Rewrite the data from the line with "вернуться к списку новостей (126, 619)" to the line with "Аргументы в Ижевске (106, 806)", changing "новостей" to "статей" and keeping everything else the same, then return only those lines.

## DATA ROWS
%%

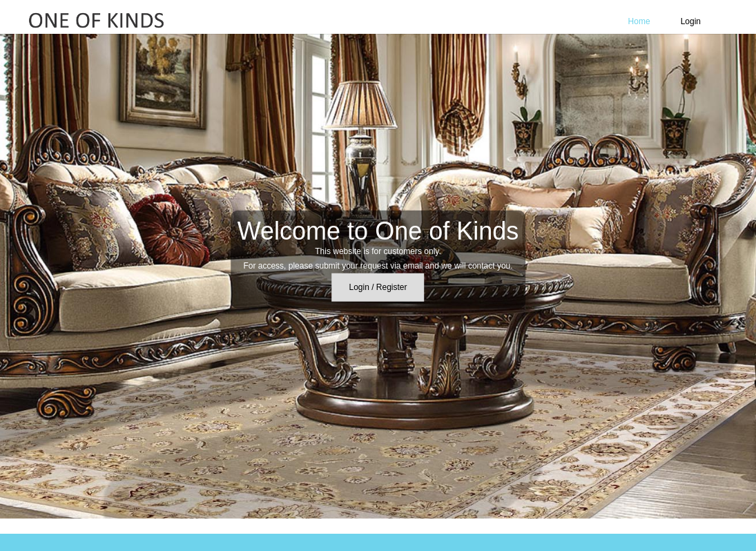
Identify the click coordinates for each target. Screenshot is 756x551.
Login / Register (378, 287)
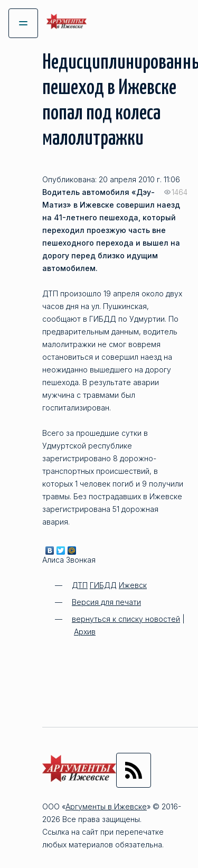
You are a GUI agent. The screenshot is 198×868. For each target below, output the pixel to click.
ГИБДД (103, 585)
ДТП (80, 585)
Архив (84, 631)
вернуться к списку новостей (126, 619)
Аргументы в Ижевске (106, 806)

%%
%%

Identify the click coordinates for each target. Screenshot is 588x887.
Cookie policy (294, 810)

%%
%%

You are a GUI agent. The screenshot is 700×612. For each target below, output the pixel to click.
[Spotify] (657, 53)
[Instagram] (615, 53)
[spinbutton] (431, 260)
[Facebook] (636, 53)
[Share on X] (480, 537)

%%

## REPLY
вернуться к списку статей (126, 619)
Аргументы в Ижевске (106, 806)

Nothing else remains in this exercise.